• _Page text_:
########
Mastectomy Likely Not Effective for Ovarian Cancer Survivors with BRCA Mutation

Patients with BRCA gene mutations have a significantly higher risk of developing breast and ovarian cancers. As a preventive measure, many patients undergo mastectomy or removal of the ovaries and fallopian tubes.
However, these surgeries may not be worth the cost for some patients with BRCA mutations who have previously had ovarian cancer, according to a new study published by the Annals of Surgical Oncology.
The study suggests that prophylactic mastectomy among ovarian cancer survivors with a BRCA mutation may not increase survival and is not cost-effective.
The authors said that their findings are significant because the National Comprehensive Cancer Network recently recommended that women with ovarian cancer receive genetic testing, regardless of familial history. Due to these guidelines, more patients are learning they have a BRCA mutation and may seek prophylactic treatment.
“Risk-reducing mastectomy is costly and can require many months of follow-up and recovery,” said lead author Charlotte Gamble, MD. “Our results emphasize that prophylactic mastectomy should be used selectively in women with both a BRCA mutation and a history of ovarian cancer.”
In the study, the authors created a statistical model that compared mastectomy to breast cancer screening, including mammogram and MRI. Included in the model were age at ovarian cancer diagnosis, time between diagnosis and mastectomy, BRCA mutation status, cancer survival rates, and treatment costs, according to the study.
The authors compared risk-reducing mastectomy with breast cancer screening every 6 months after ovarian cancer diagnosis.
The investigators also assessed the treatments through the incremental cost-effectiveness ratio. Interventions where the ratio is less than $100,000 per year of life saved were considered cost-effective.
 The benefit of mastectomy over screening alone was observed to depend on the patient’s age at time of diagnosis and time to mastectomy.
########
• _Data to examine_:

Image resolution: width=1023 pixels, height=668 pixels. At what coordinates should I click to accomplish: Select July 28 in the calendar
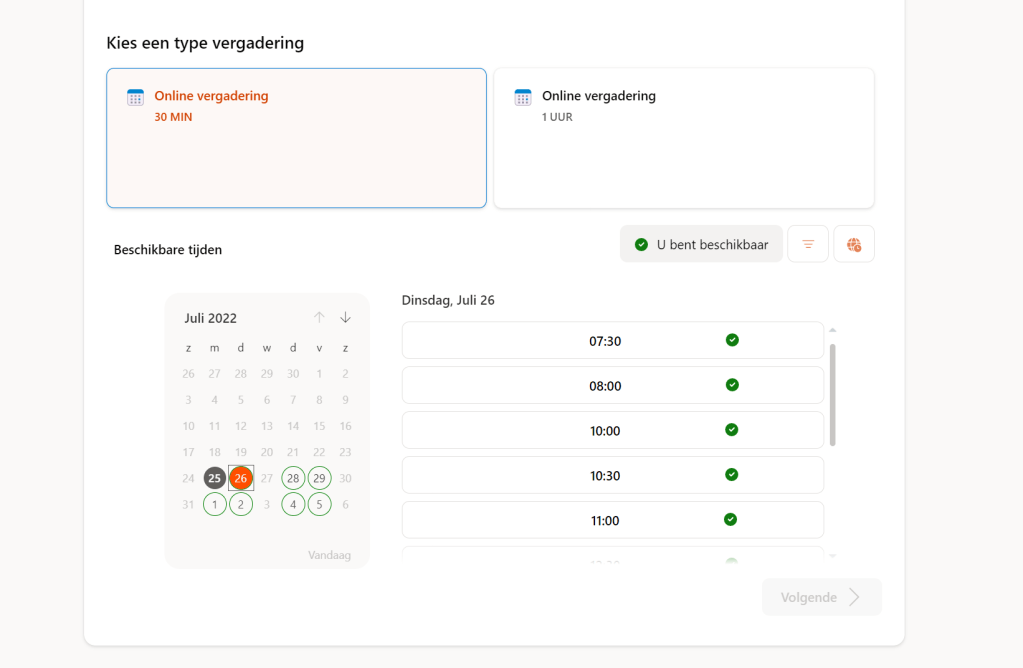click(x=293, y=478)
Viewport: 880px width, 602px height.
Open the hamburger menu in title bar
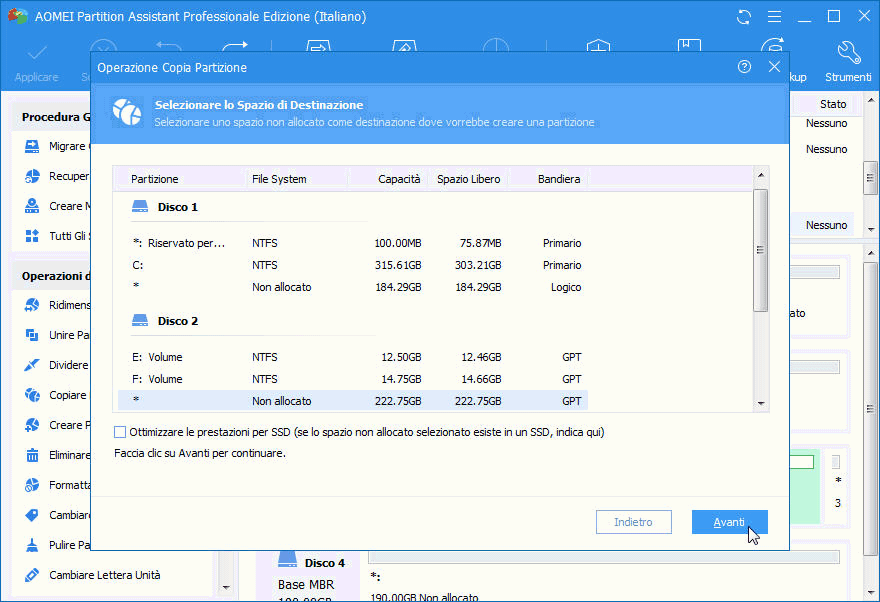[773, 17]
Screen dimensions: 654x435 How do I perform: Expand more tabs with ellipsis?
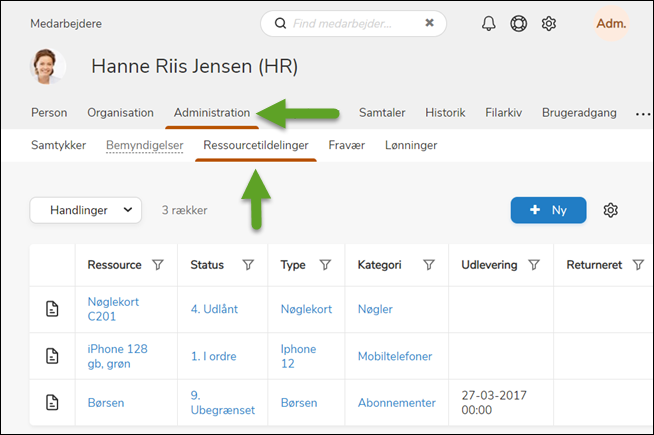coord(642,113)

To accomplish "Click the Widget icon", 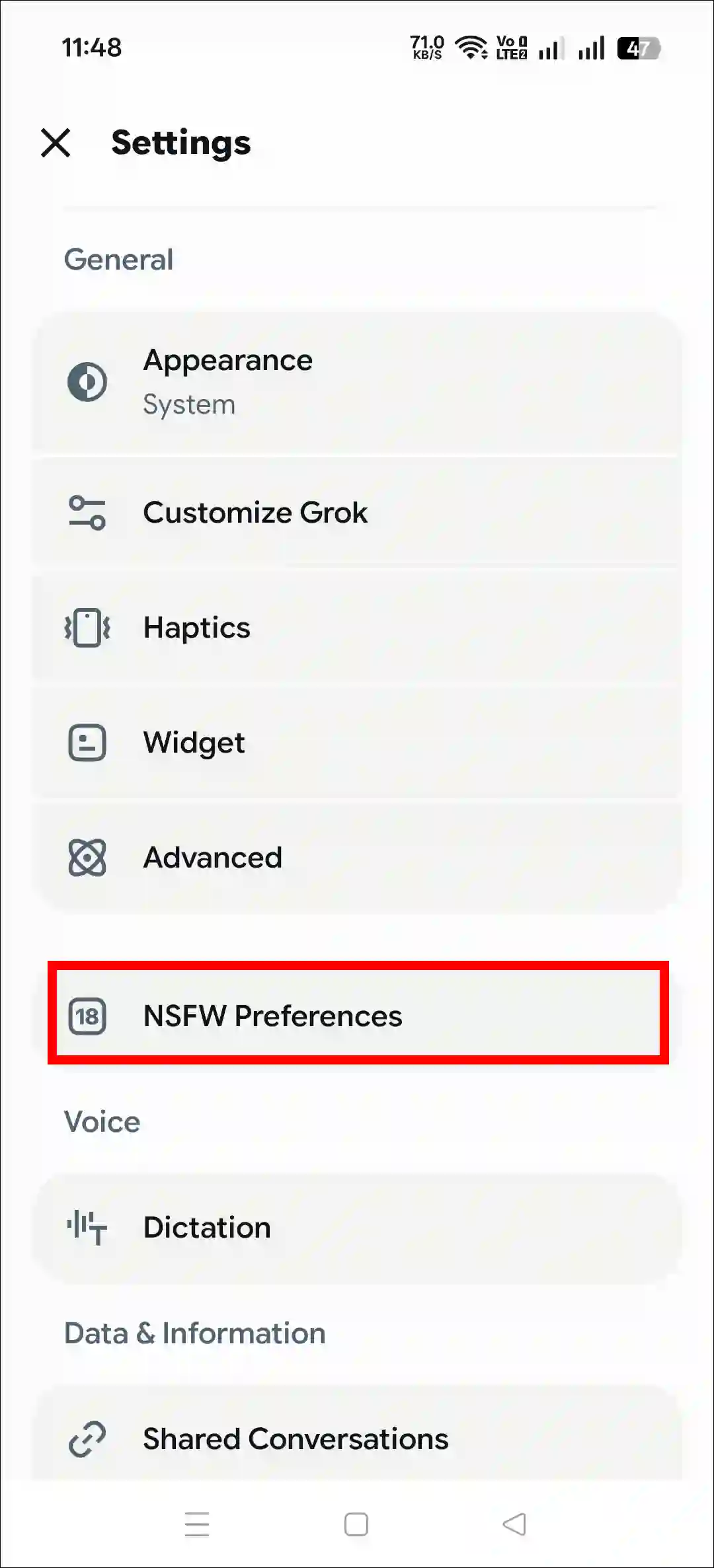I will tap(87, 743).
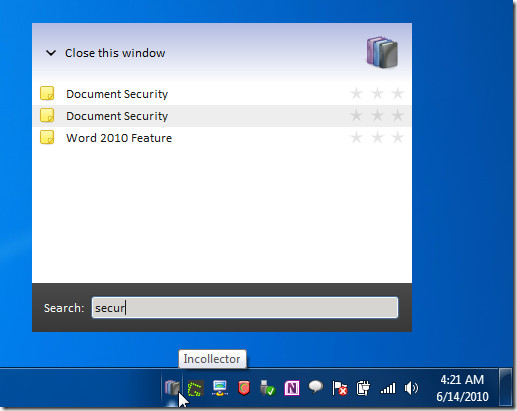517x411 pixels.
Task: Click the green dotted-square tray icon
Action: pos(196,388)
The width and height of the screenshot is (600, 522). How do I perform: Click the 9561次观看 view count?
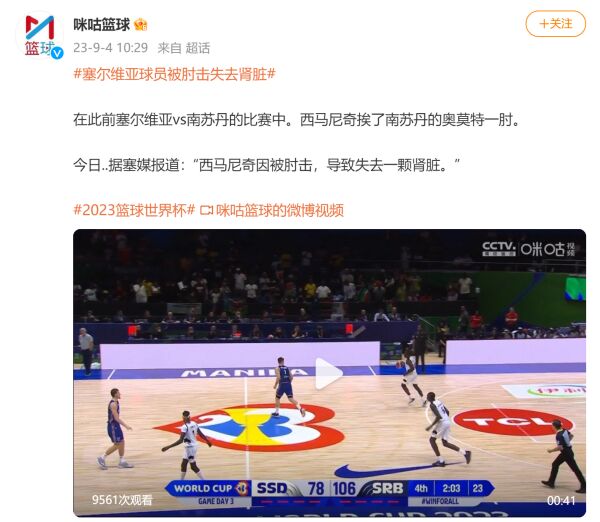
########
• _Brief 1_:
In the article on mastectomy for ovarian cancer survivors, what incremental cost-effectiveness ratio made an intervention count as cost-effective?
• _Brief 2_:
Return the part of the mastectomy article from "Mastectomy Likely Not" to "of Surgical Oncology.", copied word for word.

• _Your response 1_:
A ratio of less than $100,000 per year of life saved.

• _Your response 2_:
Mastectomy Likely Not Effective for Ovarian Cancer Survivors with BRCA Mutation

Patients with BRCA gene mutations have a significantly higher risk of developing breast and ovarian cancers. As a preventive measure, many patients undergo mastectomy or removal of the ovaries and fallopian tubes.
However, these surgeries may not be worth the cost for some patients with BRCA mutations who have previously had ovarian cancer, according to a new study published by the Annals of Surgical Oncology.